- What you should do -
How many lines in the entries below contain "hamburger"? Answer with the number only.

- Supplied records -
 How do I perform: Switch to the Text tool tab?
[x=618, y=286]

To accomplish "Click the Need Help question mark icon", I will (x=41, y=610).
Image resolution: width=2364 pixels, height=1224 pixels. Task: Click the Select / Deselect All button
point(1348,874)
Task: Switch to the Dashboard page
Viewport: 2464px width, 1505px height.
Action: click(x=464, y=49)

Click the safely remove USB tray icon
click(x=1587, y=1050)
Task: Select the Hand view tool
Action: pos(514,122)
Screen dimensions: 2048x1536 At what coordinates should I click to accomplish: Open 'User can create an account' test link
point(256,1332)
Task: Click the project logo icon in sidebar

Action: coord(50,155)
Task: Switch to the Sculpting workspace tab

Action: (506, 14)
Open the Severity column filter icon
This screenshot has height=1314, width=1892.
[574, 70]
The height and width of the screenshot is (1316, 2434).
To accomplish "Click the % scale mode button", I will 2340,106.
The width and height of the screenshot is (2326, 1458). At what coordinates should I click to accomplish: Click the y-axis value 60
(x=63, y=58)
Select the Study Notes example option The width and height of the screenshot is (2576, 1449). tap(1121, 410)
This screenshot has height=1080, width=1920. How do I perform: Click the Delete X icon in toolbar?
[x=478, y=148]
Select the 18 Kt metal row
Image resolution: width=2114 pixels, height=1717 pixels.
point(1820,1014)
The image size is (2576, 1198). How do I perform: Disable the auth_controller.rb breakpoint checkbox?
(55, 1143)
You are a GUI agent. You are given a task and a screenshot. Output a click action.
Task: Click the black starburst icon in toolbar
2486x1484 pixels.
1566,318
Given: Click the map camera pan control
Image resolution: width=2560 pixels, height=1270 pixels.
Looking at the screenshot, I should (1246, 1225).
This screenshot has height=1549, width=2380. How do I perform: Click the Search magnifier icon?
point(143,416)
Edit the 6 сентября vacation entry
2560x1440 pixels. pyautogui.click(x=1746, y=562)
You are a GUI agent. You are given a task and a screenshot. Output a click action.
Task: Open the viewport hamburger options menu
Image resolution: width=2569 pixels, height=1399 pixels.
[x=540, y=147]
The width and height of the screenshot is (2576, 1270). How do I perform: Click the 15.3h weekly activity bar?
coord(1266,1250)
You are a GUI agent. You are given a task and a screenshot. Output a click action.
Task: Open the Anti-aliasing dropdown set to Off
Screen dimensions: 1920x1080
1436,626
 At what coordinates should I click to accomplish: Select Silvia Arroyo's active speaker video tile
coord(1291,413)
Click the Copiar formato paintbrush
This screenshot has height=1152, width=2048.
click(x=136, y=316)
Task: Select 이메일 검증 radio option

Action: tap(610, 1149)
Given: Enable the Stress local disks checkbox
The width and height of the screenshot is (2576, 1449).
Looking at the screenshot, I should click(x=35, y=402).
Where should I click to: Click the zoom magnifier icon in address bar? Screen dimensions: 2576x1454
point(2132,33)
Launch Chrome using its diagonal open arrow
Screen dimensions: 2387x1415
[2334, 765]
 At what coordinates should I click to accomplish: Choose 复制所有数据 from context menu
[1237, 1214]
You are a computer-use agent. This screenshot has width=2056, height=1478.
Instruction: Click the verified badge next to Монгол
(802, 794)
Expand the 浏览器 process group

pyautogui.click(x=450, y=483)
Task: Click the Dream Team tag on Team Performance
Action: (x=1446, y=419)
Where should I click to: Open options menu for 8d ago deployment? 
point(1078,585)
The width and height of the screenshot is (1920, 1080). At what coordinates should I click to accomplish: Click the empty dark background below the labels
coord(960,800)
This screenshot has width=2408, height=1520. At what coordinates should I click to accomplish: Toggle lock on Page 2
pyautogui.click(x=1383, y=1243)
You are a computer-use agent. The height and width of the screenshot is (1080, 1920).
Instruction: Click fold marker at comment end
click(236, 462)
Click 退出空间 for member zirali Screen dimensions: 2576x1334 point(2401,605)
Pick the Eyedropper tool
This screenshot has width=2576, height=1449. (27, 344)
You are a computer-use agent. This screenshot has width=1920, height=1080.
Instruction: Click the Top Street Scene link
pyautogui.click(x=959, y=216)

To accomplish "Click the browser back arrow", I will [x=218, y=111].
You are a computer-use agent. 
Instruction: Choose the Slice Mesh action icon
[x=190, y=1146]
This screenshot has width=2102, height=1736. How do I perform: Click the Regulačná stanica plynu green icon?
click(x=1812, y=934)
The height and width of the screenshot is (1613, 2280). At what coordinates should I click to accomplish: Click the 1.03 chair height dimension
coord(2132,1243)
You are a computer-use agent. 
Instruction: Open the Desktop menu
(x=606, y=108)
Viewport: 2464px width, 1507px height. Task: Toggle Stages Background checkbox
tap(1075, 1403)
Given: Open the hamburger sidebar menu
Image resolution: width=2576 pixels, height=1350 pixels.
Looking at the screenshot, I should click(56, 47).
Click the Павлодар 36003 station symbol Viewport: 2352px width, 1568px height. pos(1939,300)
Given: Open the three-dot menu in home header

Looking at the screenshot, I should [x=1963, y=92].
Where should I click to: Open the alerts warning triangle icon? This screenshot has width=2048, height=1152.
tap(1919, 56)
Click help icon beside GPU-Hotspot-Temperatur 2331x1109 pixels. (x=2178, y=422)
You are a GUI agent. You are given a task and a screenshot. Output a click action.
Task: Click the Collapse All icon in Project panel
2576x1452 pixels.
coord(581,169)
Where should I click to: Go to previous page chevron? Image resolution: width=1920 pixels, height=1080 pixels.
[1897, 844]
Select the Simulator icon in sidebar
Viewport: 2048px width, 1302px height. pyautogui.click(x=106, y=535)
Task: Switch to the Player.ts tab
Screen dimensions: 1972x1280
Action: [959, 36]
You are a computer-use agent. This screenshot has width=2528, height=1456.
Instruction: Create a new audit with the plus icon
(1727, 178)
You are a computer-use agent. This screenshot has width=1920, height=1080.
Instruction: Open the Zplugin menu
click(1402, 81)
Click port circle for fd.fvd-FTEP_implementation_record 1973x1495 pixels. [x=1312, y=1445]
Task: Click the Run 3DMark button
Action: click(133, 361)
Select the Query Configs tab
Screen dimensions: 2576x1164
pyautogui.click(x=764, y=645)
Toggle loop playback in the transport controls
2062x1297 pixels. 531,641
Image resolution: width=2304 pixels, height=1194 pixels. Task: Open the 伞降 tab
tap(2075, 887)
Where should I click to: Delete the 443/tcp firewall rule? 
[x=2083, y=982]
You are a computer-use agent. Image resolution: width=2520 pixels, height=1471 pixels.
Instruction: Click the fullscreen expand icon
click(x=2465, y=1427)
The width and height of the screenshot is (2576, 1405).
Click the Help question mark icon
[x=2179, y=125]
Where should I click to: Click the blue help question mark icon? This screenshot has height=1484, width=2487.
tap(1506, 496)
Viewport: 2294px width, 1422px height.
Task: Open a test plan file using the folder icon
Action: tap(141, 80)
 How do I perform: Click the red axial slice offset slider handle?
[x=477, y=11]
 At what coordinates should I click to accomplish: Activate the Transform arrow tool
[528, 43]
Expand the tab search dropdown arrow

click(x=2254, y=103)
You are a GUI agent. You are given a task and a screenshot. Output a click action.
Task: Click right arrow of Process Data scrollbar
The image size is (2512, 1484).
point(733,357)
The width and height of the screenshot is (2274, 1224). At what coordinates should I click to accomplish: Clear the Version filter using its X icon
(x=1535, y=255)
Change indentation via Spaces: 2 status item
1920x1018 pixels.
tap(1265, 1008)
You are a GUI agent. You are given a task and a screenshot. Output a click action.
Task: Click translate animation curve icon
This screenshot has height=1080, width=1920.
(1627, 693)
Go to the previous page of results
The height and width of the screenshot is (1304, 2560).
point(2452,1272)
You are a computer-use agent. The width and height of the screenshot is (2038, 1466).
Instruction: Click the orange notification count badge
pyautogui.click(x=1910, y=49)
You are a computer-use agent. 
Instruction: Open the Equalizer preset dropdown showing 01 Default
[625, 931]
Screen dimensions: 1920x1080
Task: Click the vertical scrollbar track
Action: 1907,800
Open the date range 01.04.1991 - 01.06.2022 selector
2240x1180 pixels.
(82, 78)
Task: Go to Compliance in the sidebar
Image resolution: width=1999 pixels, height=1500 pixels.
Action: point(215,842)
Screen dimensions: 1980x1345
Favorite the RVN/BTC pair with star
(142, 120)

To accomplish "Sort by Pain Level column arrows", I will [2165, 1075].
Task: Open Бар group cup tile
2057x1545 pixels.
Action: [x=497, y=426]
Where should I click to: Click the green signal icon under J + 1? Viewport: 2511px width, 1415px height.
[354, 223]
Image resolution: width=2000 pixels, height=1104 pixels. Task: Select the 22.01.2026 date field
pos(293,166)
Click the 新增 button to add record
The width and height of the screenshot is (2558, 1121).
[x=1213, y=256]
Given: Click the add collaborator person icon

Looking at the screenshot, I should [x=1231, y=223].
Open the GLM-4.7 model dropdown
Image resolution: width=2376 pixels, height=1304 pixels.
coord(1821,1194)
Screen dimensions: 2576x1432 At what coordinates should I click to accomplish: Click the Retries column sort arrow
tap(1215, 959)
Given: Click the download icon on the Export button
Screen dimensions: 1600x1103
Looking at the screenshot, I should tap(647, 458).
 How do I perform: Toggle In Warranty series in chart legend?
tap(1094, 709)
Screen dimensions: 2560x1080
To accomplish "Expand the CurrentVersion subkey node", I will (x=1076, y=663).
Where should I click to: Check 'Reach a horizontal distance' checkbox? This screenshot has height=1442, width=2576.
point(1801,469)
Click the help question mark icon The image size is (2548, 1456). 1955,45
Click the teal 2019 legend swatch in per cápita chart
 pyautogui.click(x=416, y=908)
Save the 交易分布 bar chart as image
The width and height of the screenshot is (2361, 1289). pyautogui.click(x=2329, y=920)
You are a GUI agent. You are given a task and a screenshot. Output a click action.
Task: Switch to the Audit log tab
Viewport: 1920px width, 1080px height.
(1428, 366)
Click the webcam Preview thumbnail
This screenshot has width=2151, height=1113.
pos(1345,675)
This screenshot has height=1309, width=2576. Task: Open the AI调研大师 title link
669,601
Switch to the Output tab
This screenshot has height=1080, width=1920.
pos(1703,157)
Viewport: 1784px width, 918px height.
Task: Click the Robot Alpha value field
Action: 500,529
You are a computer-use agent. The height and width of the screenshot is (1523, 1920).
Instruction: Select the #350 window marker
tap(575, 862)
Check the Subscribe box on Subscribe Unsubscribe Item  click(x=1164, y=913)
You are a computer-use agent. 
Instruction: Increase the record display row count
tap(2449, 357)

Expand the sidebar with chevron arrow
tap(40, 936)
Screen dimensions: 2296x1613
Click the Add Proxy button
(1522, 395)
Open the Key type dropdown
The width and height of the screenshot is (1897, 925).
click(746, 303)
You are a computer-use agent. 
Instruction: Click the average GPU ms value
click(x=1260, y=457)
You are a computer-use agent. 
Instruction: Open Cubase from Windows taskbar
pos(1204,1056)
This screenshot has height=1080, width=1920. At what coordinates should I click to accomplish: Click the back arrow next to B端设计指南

- Exercise output -
2